In several other states, the level of exploitation of people classified as forest encroachers increased manifold. There were reports that bribes to forest officials rose in Orissa. In Andhra Pradesh, Sakti, an organisation working for tribal people, approached the high court and obtained a stay on the state forest department’s eviction notices to several ‘encroachers’. It pleaded with the court to direct the state government to grant land rights and issue pattas for more than 31,000 hectares of land in reserve forests, which has been cultivated by tribals since before 1980. Across the country, civil society groups organised meetings and protests. The eviction drives came to a halt due to many reasons: rainy season and political compulsions (several states face elections in 2003).

How did a case, which began as an effort to curtail logging in the forests of the Nilgiris, lead to action against tribal people who have been wronged, historically, by the conflicting interests of government departments and arbitrary declaration of their ancestral lands as state-owned ‘forests’? People, whose lands have been usurped but haven’t been compensated? Clearly, the government had bungled yet again.

1995: The beginning
T N Godavarman Thirumalpad, a resident of Nilgiri, had filed a public interest petition to prevent logging in forests that formerly belonged to his family. The court took up the matter as its own. A number of orders followed, not the least dramatic of which was a ban on the felling of trees in forests (see: ‘Logjam’, Down To Earth, March 15, 2002). The ban was widely viewed as the only measure possible to prevent rapid felling of trees due to the government-timber lobby nexus especially in India’s Northeast, which was losing 31,700 hectares of forest every year, according to the mef. But it caused hardship to saw mill owners, those employed in timber-based activities and small private forest owners.
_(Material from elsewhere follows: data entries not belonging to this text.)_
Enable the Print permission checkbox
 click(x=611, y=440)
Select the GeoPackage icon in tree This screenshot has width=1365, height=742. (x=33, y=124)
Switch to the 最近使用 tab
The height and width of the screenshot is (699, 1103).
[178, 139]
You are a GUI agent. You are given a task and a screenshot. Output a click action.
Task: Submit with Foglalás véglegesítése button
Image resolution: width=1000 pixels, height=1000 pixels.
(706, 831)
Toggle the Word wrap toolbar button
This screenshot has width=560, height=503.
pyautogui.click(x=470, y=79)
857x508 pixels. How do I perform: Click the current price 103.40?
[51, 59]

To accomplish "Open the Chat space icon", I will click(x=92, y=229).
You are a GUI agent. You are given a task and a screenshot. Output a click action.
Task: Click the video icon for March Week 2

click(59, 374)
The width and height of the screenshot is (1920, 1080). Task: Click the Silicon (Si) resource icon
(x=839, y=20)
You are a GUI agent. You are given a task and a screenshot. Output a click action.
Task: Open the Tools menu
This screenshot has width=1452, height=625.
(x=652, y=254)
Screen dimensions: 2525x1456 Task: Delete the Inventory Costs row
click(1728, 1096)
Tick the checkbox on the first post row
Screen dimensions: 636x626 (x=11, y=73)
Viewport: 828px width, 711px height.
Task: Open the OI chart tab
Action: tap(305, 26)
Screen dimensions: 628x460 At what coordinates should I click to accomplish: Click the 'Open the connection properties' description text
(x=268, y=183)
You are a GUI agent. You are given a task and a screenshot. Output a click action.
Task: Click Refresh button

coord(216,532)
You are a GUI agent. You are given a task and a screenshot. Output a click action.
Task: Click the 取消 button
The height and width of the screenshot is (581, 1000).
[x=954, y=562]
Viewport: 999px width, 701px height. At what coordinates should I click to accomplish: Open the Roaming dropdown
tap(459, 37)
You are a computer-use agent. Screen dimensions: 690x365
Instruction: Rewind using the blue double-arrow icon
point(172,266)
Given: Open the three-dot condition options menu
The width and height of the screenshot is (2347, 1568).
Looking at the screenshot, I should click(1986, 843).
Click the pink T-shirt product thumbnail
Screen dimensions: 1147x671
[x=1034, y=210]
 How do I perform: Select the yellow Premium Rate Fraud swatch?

So when did encroachment become an issue? The developments began in August 1999 following a problem facing the indigenous people and their forests in islands of the Bay of Bengal. Concerned at the sad state of the Onge tribe, indigenous to the Little Andamans, and the destruction by the administration of the rich forests they depend on, three non-governmental organisations approached the circuit bench of the Calcutta High Court at Port Blair in the Andaman and Nicobar Islands. The organisations were the Society for Andaman & Nicobar Ecology (sane) in Port Blair, the Bombay Natural History Society in Mumbai, and Kalpvriksh in Pune. They also filed an interlocutory application (number 502) in the Godavarman case in October 1999. They requested for:

a ban on felling trees in the Little Andamans

removal of all encroachments from the tribal reserve

a ban on all mining or any other non-forest activities in the Little Andamans; and

restrictions on construction of any road within the tribal reserve or within a radius of half a kilometre.

Two years later, in October 2001, the court passed an interim order prohibited cutting of any naturally grown trees. On November 23, 2001 Harish Salve, the amicus curiae (‘friend of the court’, a lawyer appointed by the court in public interest) filed intervention petition number 703 in the Andamans application number 502. Based on the recommendations of the cec report, he said “one of the major reasons for decimation of the forests is the growing extent of encroachments”. Describing the Andamans as an eco-sensitive region, he called attention to encroachments in West Bengal (in the Sunderbans), Karnataka (Western Ghats), Madhya Pradesh and Chhattisgarh (Aravalli and Satpura region), Tamil Nadu (the Nilgiris) and Assam. The state governments, Salve submitted, were allowing further encroachments of forest in contravention of the Supreme Court’s order of December 12, 1996, which restrained state governments from permitting non-forest uses of forests.